Task to carry out: Exact copies of the records below are required.

Given entries:
%%
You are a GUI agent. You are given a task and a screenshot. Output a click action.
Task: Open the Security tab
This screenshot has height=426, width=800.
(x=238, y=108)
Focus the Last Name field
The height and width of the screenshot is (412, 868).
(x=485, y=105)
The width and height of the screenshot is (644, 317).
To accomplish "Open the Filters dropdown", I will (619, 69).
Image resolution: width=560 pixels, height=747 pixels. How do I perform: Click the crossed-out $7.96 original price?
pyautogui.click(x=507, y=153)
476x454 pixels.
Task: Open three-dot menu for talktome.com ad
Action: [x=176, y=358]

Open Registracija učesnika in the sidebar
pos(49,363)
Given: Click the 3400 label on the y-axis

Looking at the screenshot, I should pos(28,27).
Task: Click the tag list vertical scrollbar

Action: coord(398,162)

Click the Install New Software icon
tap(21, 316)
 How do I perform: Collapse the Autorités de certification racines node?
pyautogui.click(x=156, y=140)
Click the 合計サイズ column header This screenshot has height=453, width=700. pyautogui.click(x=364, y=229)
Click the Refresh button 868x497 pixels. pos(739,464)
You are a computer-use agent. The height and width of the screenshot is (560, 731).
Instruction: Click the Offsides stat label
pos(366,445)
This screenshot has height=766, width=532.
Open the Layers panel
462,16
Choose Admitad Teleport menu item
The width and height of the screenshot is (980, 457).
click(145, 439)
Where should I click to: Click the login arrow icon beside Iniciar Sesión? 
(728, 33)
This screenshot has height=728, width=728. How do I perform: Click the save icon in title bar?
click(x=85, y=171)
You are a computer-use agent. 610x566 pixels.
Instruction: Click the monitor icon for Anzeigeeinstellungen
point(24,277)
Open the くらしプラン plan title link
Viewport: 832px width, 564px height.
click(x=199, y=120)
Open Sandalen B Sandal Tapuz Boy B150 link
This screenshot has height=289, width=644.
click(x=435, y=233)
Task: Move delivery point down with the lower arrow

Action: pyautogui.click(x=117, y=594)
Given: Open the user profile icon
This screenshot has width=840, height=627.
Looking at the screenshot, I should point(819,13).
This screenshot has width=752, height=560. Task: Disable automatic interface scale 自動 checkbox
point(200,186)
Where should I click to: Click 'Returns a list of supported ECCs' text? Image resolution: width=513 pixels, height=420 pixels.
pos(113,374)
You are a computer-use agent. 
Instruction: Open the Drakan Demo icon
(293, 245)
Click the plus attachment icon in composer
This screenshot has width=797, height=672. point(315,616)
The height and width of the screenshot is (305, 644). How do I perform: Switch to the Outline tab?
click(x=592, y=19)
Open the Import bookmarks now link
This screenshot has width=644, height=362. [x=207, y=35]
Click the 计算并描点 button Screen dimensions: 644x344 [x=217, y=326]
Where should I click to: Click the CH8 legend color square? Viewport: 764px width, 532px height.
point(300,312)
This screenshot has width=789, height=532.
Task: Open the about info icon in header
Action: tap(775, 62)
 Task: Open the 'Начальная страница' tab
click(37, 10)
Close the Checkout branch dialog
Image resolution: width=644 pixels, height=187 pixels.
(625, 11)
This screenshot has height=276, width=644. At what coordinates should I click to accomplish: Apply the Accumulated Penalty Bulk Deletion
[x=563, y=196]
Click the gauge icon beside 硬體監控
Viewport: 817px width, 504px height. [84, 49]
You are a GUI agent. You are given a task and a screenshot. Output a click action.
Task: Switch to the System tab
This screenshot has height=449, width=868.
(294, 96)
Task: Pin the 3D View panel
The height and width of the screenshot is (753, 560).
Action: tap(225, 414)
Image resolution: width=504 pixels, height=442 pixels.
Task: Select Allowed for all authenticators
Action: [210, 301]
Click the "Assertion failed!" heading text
%%
Exercise answer:
You are a GUI agent. You are given a task and a screenshot. Output a click action.
Task: Open the Security tab
This screenshot has height=426, width=800.
(x=238, y=108)
Focus the Last Name field
The height and width of the screenshot is (412, 868).
(x=485, y=105)
The width and height of the screenshot is (644, 317).
To accomplish "Open the Filters dropdown", I will (619, 69).
Image resolution: width=560 pixels, height=747 pixels. How do I perform: Click the crossed-out $7.96 original price?
pyautogui.click(x=507, y=153)
476x454 pixels.
Task: Open three-dot menu for talktome.com ad
Action: [x=176, y=358]

Open Registracija učesnika in the sidebar
pos(49,363)
Given: Click the 3400 label on the y-axis

Looking at the screenshot, I should pos(28,27).
Task: Click the tag list vertical scrollbar

Action: coord(398,162)

Click the Install New Software icon
tap(21, 316)
 How do I perform: Collapse the Autorités de certification racines node?
pyautogui.click(x=156, y=140)
Click the 合計サイズ column header This screenshot has height=453, width=700. pyautogui.click(x=364, y=229)
Click the Refresh button 868x497 pixels. pos(739,464)
You are a computer-use agent. The height and width of the screenshot is (560, 731).
Instruction: Click the Offsides stat label
pos(366,445)
This screenshot has height=766, width=532.
Open the Layers panel
462,16
Choose Admitad Teleport menu item
The width and height of the screenshot is (980, 457).
click(145, 439)
Where should I click to: Click the login arrow icon beside Iniciar Sesión? 
(728, 33)
This screenshot has height=728, width=728. How do I perform: Click the save icon in title bar?
click(x=85, y=171)
You are a computer-use agent. 610x566 pixels.
Instruction: Click the monitor icon for Anzeigeeinstellungen
point(24,277)
Open the くらしプラン plan title link
Viewport: 832px width, 564px height.
click(x=199, y=120)
Open Sandalen B Sandal Tapuz Boy B150 link
This screenshot has height=289, width=644.
click(x=435, y=233)
Task: Move delivery point down with the lower arrow

Action: pyautogui.click(x=117, y=594)
Given: Open the user profile icon
This screenshot has width=840, height=627.
Looking at the screenshot, I should point(819,13).
This screenshot has width=752, height=560. Task: Disable automatic interface scale 自動 checkbox
point(200,186)
Where should I click to: Click 'Returns a list of supported ECCs' text? Image resolution: width=513 pixels, height=420 pixels.
pos(113,374)
You are a computer-use agent. 
Instruction: Open the Drakan Demo icon
(293, 245)
Click the plus attachment icon in composer
This screenshot has width=797, height=672. point(315,616)
The height and width of the screenshot is (305, 644). How do I perform: Switch to the Outline tab?
click(x=592, y=19)
Open the Import bookmarks now link
This screenshot has width=644, height=362. [x=207, y=35]
Click the 计算并描点 button Screen dimensions: 644x344 [x=217, y=326]
Where should I click to: Click the CH8 legend color square? Viewport: 764px width, 532px height.
point(300,312)
This screenshot has width=789, height=532.
Task: Open the about info icon in header
Action: tap(775, 62)
 Task: Open the 'Начальная страница' tab
click(37, 10)
Close the Checkout branch dialog
Image resolution: width=644 pixels, height=187 pixels.
(625, 11)
This screenshot has height=276, width=644. At what coordinates should I click to accomplish: Apply the Accumulated Penalty Bulk Deletion
[x=563, y=196]
Click the gauge icon beside 硬體監控
Viewport: 817px width, 504px height. [84, 49]
You are a GUI agent. You are given a task and a screenshot. Output a click action.
Task: Switch to the System tab
This screenshot has height=449, width=868.
(294, 96)
Task: Pin the 3D View panel
The height and width of the screenshot is (753, 560).
Action: tap(225, 414)
Image resolution: width=504 pixels, height=442 pixels.
Task: Select Allowed for all authenticators
Action: [210, 301]
Click the "Assertion failed!" heading text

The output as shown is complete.